* Problem to work on
Where does the word "Collapse" occur in the material? Copy each line that has it.

* Given records

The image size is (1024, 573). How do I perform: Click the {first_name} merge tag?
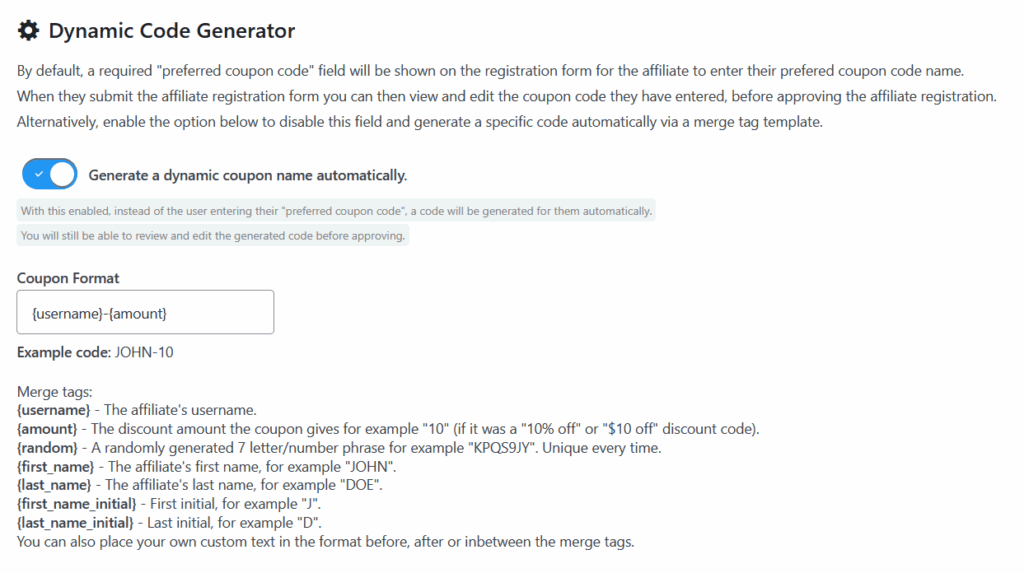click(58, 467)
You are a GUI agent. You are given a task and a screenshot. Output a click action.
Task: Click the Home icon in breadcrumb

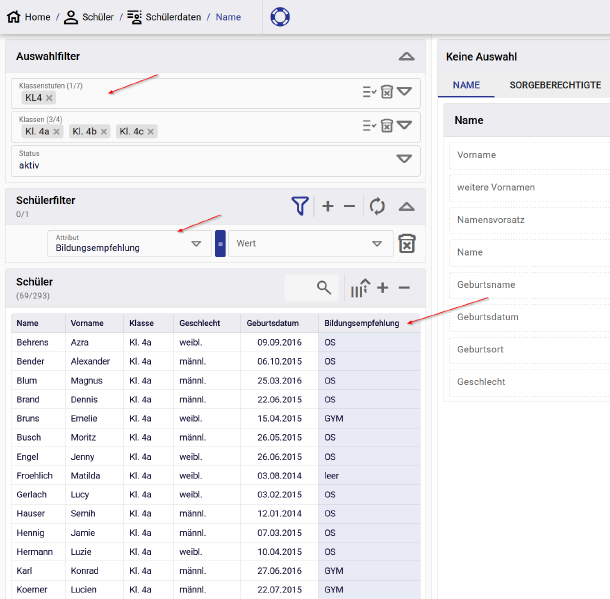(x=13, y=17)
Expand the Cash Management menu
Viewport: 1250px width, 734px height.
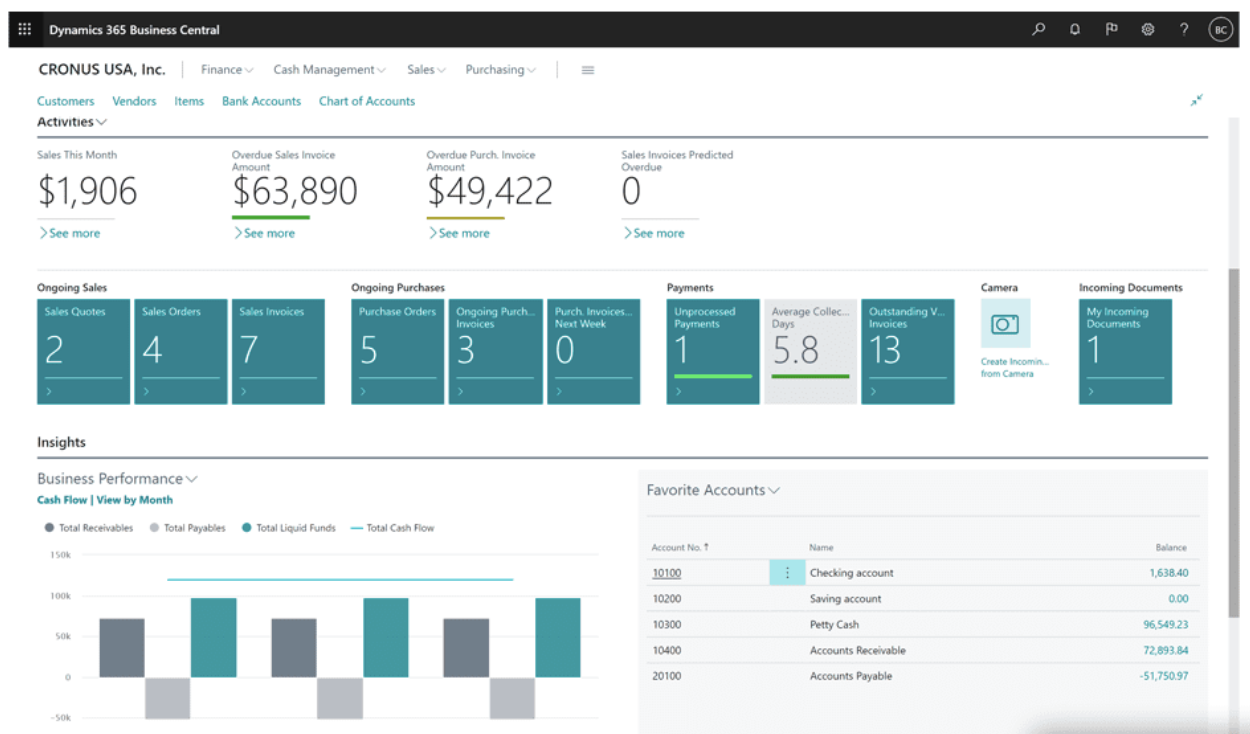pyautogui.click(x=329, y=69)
--
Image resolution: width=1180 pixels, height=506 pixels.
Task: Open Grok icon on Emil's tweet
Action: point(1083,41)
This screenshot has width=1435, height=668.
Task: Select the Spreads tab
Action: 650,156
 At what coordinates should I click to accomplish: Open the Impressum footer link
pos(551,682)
...
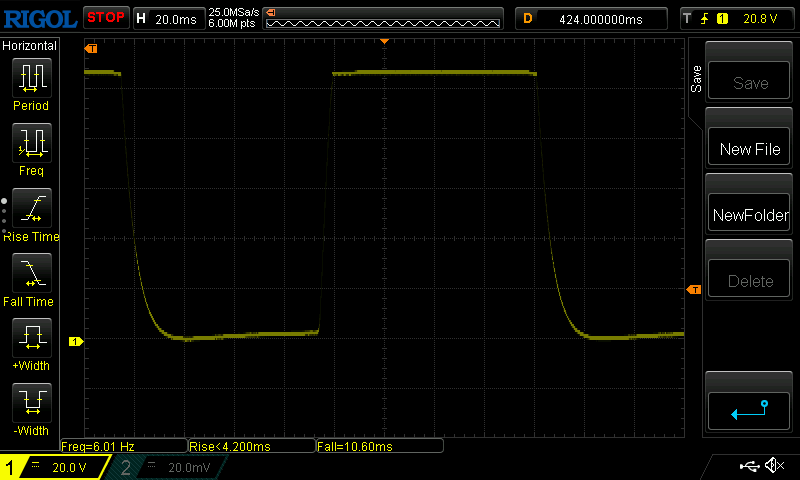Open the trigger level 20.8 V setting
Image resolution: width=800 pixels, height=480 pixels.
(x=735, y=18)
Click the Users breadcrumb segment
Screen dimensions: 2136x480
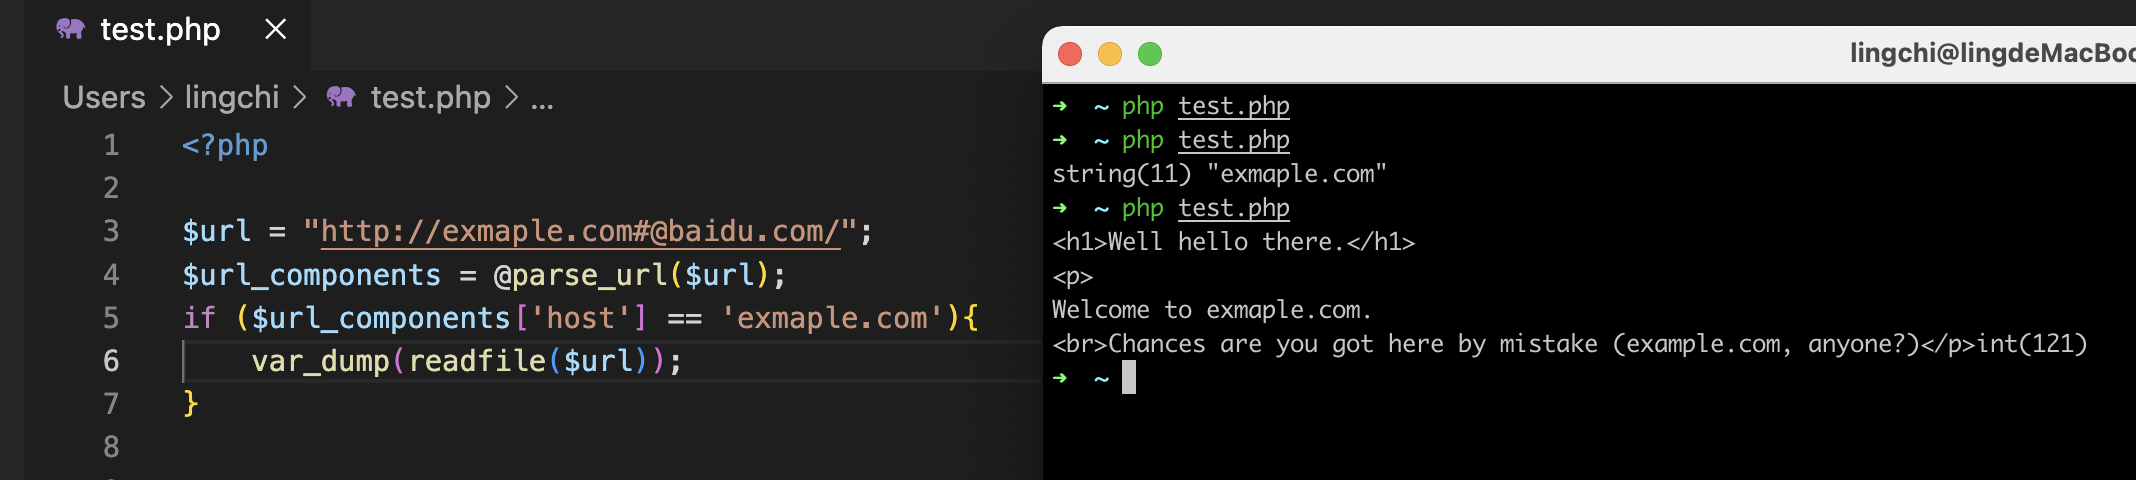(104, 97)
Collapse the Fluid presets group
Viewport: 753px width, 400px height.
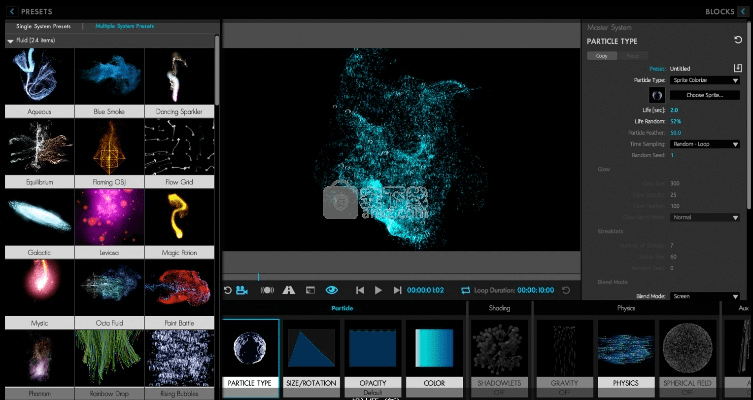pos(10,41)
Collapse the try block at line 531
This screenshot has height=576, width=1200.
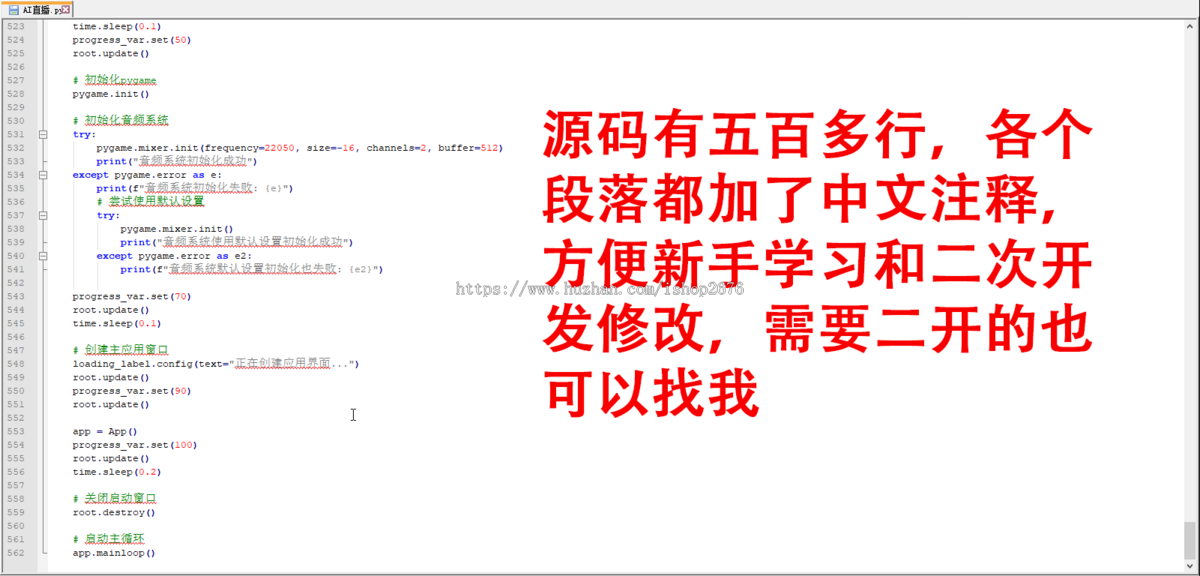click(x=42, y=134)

* Exercise response
Collapse the Fluid presets group
Collapse the try block at line 531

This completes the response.